##### Testo estratto

I giudici ammettono che ci si muovesse in vista di un vantaggio "politico"

“Una condotta “liberale” delle proprie attribuzioni pubbliche per fini non del tutto sovrapponibili agli interessi della collettività”. Questa, in sintesi, una delle motivazioni della sentenza con cui il Tribunale del Riesame ha rigettato la richiesta di scarcerazione del sindaco di Priolo Pippo Gianni. Condotte, quelle del primo cittadino, che secondo i giudici legittimano l’ipotesi di reiterazione del reato da parte di Gianni che per questo rimane agli arresti domiciliari.

“Il dispiegarsi, in un arco temporale, non breve – si legge nelle motivazioni – comunque sintomatiche di una disinvoltura allarmante nell’esercizio delle proprie attribuzioni, pur nella consapevolezza dell’anomalia delle richieste, vale senz’altro a dimostrare la sussistenza del pericolo di reiterazione criminosa”.

Quanto alla misura cautelare imposta al sindaco, secondo i giudici del Riesame, è necessaria vista la quantità di persone con cui, in virtù della sua carica pubblica, entrerebbe in contatto nell’esercizio delle sue funzioni (dirigenti comunali, polizia municipale, imprenditori) e che potrebbero condurre a nuove condotte illecite simili a quelle che gli vengono contestate.

I giudici infatti ammettono che, in termini di elevata probabilità indiziaria, ci si muovesse sollecitando alle ditte aggiudicatarie di appalti assunzioni o contributi economici in vista di un vantaggio “politico” (acquisizione di voti e consenso). E quindi non un ritorno economico. L’avvocato difensore del sindaco Gianni, Ezechia Paolo Reale, ha già annunciato ricorso in Cassazione.

##########

§ Il tuo compito:
Ripeti parola per parola il passo dell'articolo sul sindaco di Priolo da "Quanto alla misura" a "gli vengono contestate.", estremi inclusi.

##### Dati forniti

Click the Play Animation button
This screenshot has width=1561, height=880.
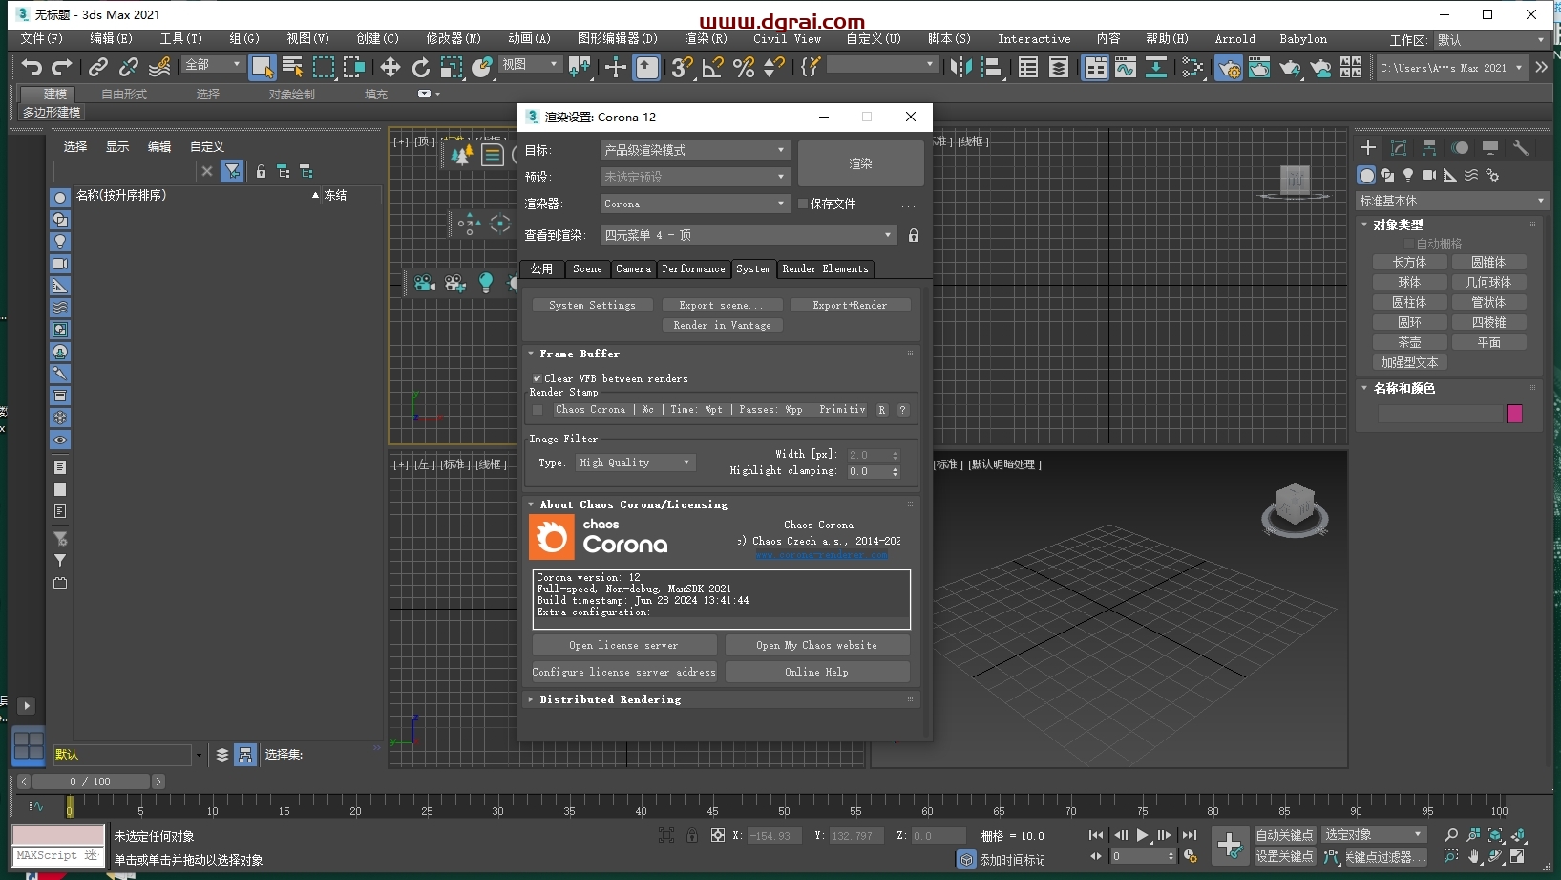(1142, 835)
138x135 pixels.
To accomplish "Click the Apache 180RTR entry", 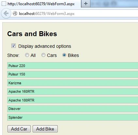I will [x=72, y=100].
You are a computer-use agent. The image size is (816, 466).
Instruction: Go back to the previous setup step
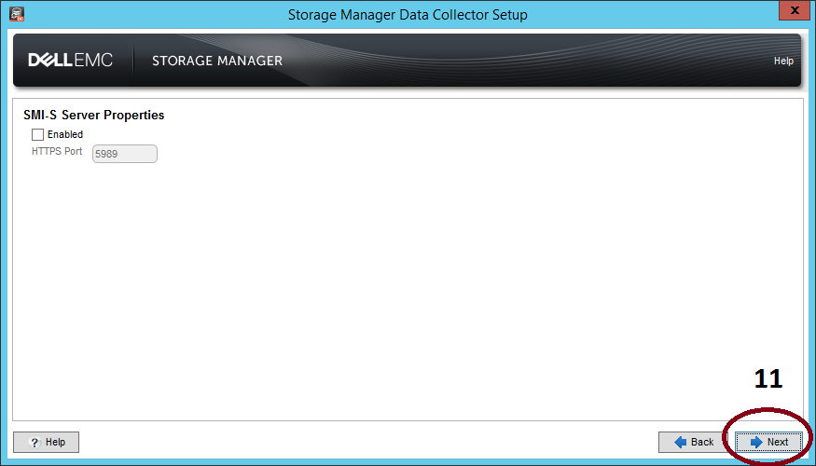(693, 442)
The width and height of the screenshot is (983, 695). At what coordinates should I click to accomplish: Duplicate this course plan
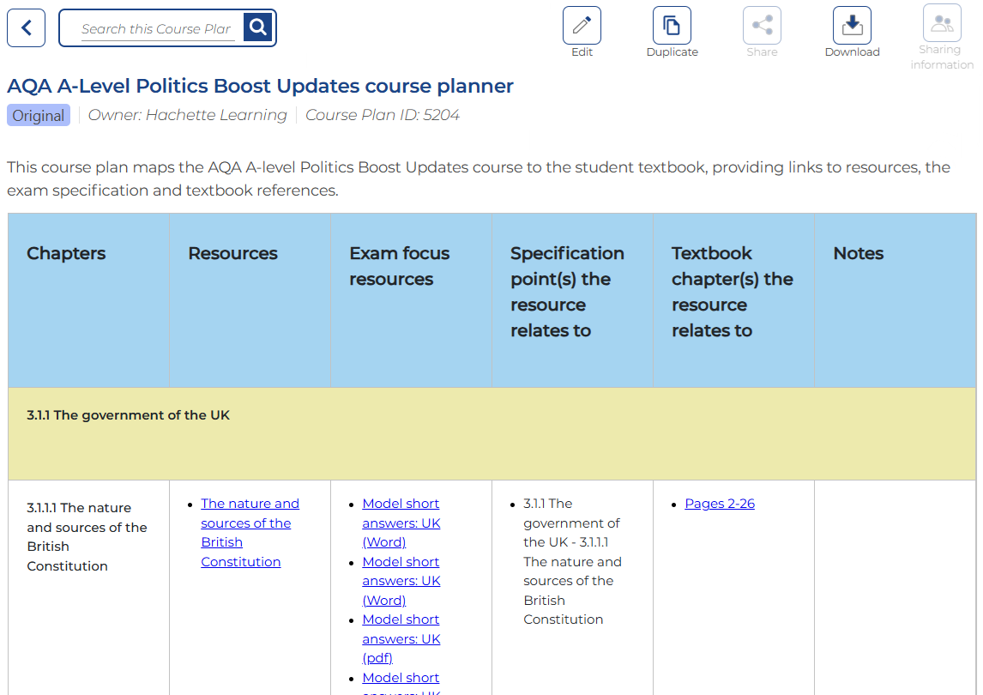pos(672,26)
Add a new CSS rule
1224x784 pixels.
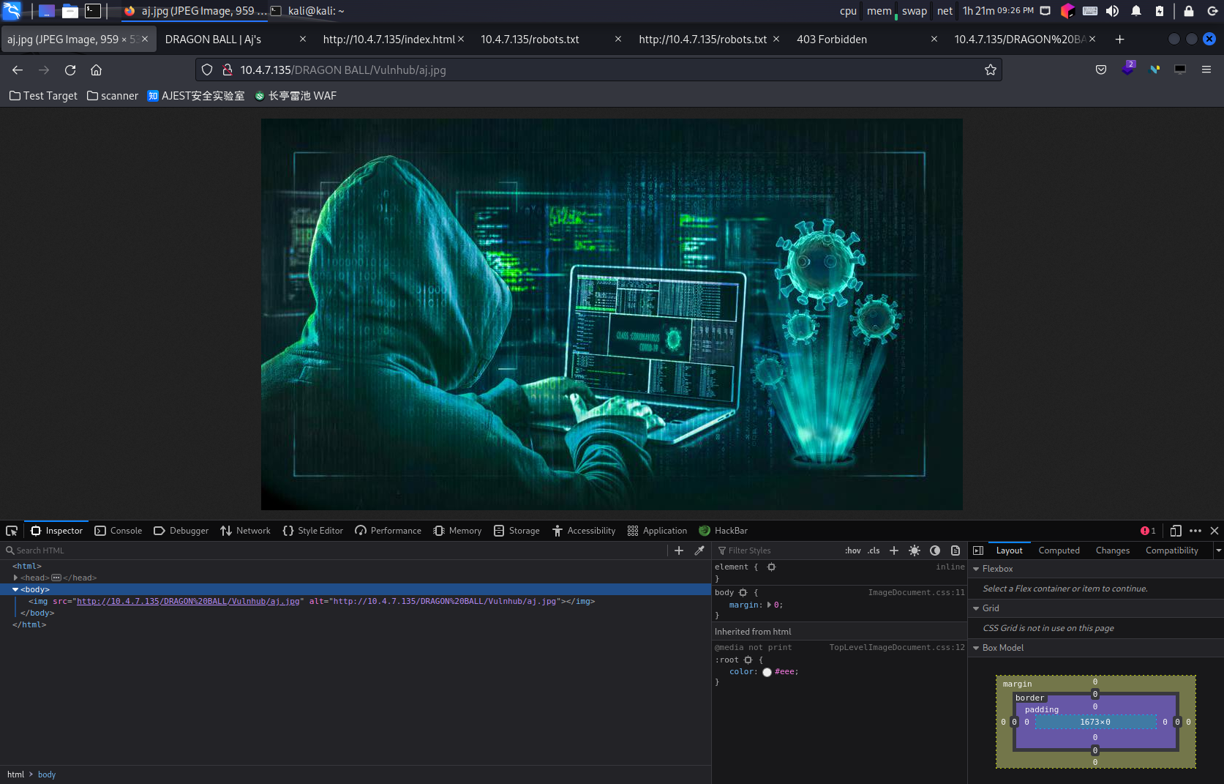894,550

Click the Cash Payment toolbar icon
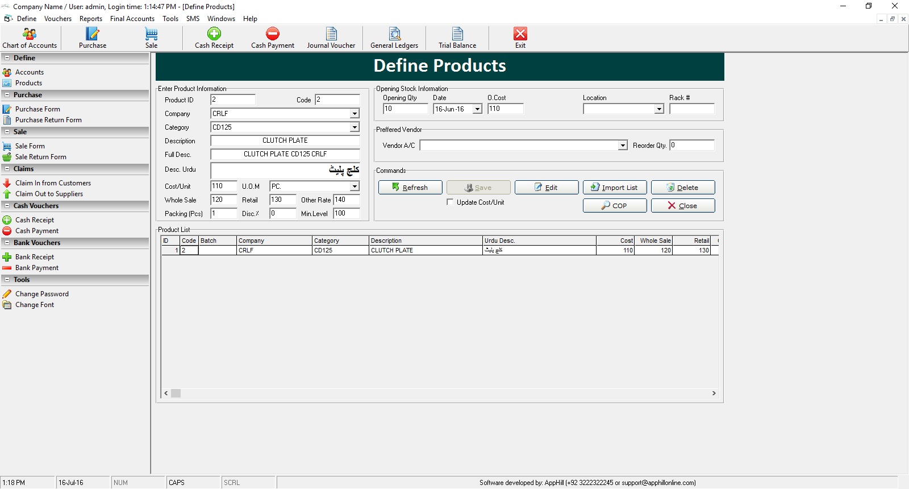pos(273,38)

##########

§ Risposta al problema:
Quanto alla misura cautelare imposta al sindaco, secondo i giudici del Riesame, è necessaria vista la quantità di persone con cui, in virtù della sua carica pubblica, entrerebbe in contatto nell’esercizio delle sue funzioni (dirigenti comunali, polizia municipale, imprenditori) e che potrebbero condurre a nuove condotte illecite simili a quelle che gli vengono contestate.